Between beloved and well-established local staples and a steady wave of new bars and restaurants popping up in and around Milwaukee almost every week, worthwhile dining and drinking gems can occasionally get lost in the shuffle. With Tucked Away, Milwaukee Record digs deep with the hope of unearthing some of these gems.
Last week, local pizza pundits were locked in an intense debate when a writer from The Takeout was bold enough to ask: “Is Milwaukee-style pizza a thing?” Much like “The Dress” or that sound that could be either “Yanny” or “Laurel,” countless people wasted time, energy, and comment section real estate to make their case for or against our city having its own distinct style. In the end, there’s no clear answer to the question and no minds are going to be changed. Instead of weighing in on this senseless argument, let’s instead shift our focus to something we can say with certainty. As recently as 75 years ago, there was no such thing as Milwaukee-style pizza. In fact, there was no pizza in Milwaukee at all.
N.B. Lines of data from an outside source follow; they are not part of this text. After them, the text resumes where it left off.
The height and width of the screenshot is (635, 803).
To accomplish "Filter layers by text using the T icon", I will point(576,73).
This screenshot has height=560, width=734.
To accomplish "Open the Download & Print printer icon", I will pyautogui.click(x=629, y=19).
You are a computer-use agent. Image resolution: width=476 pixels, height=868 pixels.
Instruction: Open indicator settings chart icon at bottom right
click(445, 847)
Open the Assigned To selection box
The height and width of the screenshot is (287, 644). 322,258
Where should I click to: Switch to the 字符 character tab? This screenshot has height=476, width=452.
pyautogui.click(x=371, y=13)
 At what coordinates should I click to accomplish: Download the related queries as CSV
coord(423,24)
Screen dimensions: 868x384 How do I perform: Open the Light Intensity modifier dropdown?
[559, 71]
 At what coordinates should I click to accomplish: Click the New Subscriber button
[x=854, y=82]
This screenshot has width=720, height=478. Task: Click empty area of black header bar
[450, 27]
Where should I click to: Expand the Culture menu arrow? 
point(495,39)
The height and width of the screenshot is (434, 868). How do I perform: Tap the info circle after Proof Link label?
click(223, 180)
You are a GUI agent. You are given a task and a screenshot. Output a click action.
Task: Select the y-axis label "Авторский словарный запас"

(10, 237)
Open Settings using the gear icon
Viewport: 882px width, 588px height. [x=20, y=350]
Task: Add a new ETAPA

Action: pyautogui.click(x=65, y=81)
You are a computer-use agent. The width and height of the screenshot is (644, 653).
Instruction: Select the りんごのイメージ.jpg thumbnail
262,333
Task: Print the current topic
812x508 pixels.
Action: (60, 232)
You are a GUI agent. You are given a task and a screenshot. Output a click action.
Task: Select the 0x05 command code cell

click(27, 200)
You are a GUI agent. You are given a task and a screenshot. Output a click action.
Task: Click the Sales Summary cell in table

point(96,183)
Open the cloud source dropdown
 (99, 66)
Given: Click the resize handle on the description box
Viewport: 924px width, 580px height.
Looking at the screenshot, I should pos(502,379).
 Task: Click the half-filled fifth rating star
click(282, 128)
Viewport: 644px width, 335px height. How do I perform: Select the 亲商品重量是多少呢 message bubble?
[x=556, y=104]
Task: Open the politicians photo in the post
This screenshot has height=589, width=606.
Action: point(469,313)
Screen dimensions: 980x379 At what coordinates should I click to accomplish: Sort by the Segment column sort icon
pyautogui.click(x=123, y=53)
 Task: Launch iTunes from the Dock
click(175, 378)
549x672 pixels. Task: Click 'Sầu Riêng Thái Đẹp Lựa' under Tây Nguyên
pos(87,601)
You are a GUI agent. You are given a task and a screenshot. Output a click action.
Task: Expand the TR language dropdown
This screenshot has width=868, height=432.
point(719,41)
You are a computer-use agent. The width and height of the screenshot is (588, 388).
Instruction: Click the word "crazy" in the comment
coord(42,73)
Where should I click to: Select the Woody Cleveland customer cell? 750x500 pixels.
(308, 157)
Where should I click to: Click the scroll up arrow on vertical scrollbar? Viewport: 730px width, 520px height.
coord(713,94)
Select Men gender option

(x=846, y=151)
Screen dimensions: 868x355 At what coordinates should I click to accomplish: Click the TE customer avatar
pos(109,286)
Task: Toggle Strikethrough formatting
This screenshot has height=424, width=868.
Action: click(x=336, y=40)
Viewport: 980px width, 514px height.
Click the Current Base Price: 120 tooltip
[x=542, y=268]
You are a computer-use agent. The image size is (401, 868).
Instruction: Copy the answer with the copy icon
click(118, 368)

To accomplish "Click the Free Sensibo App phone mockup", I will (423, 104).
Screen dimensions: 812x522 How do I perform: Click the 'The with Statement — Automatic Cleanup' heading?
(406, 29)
Back in 1945, John Caravello and Joe Todaro combined their pizza background and portions of their last names to open Caradaro Pizza Club. The Third Ward restaurant was Milwaukee’s first pizzeria, and brought the thin crust delicacy to a city that had never properly indulged in the food before. Through the years, ownership changed hands, the original location was lost to a fire in the 1970s, new Caradaros came and went and moved, ownership changed hands again, and new owner Wally Kutch added a second location (5010 W. Vliet St., 414-476-7700) in 2010 to complement what was previously the last location on 70th St. in West Allis. Amid decades of change, there’s only one thing that has stayed the same at Caradaro Pizza Club: the pizza.
While the rest of the region was embroiled in an unnecessary debate about the merits of “Milwaukee-style pizza,” Milwaukee Record went to a small restaurant beneath a gigantic coffee cup to take a taste of the city’s first pizza.
The space: Other than, you know, the huge saucer and mug on top of the building, the Vliet St. Caradaro Pizza Club doesn’t really stick out to passersby. At least not as a pizza place. Those who aren’t led astray by the confusing remnant from the building’s stint as Milwaukee Coffee Co. will find a nondescript and casual Italian bistro. There are 10 tables situated into two rows along the classic black- and white-checkered floor. The walls are accented with hand-painted floral murals. Over the course of our visit, oldies played over the cozy restaurant’s speakers.
It’s an altogether comfortable spot to enjoy a meal, but it also seemed to be a popular carryout option. During our meal, a handful of what appeared to be regulars came by to pick up pizzas, including some police officers who were likely taking food back to the station across the street. Other than the one small flatscreen TV, the look and feel in Caradaro’s could pass as a viable dining destination for any era within the last 75 or so years.
Milwaukee Record‘s food: Similar to the restaurant’s classic decor and simplicity, Caradaro’s menu focused on the time-tested basics that they’ve perfected through generations. In fact, when Kutch took over as owner in 2002, he actually whittled down the menu to just a few essentials. What’s left includes a few domestic beers and house wines, a number of garlic bread preparations, meatball and sausage sandwiches, lasagna, chicken tenders, and six specialty pizzas. We started with a can of Schlitz ($3.50) and an order of Cheesy Garlic Bread ($4.25). The latter was a modestly-sized toasted baguette, slathered with garlic butter and covered in melted mozzarella cheese. There’s not much more to it than that, but there doesn’t need to be—especially when the pieces are dipped in the rich, flavorful, semi-sweet marinara sauce.
Thoroughly prepped with a salty and garlic-y appetizer and some cold beer, we moved our attention to pizza. Prices range from $9.70 for a 12-inch cheese to $25.90 for a loaded-up 18-inch specialty. The half dozen specialties range from standards like “The Works” and “The Special” (The Works without peppers and pepperoni), a veggie pizza, a “Pepperoni Special,” and “The Kitchen Sink” (aka The Works with anchovies). Figuring we were eating Milwaukee’s original pizza, we opted for a local favorite. The Classic ($15.35 for a 14-incher) includes the beloved Brew City combination of Italian sausage, chopped onions, and fresh mushrooms.
Adding to the familiar flavors of the holy topping trinity and gooey mozzarella was a light covering of Caradaro’s thick and tangy sauce. In addition to the seasoned, almost paste-like sauce was a thin, crunchy, and flour-dusted crust. Caradaro’s menu claims it’s Chicago-style thin crust. Many would insist it’s the same “cracker-thin” and “tavern-style” pizza that made Milwaukee famous. It doesn’t matter what side of this pointless debate you’re on. If you’re eating a thin crust specialty from Caradaro Pizza Club, you’ve already won.
The verdict: You can worry about whether “Milwaukee-style” pizza exists or you can partake in the tastes and combinations that helped start Milwaukee’s love affair with pizza way back in 1945. If you choose the second option, just head down Vliet and stop once you come to the big coffee cup.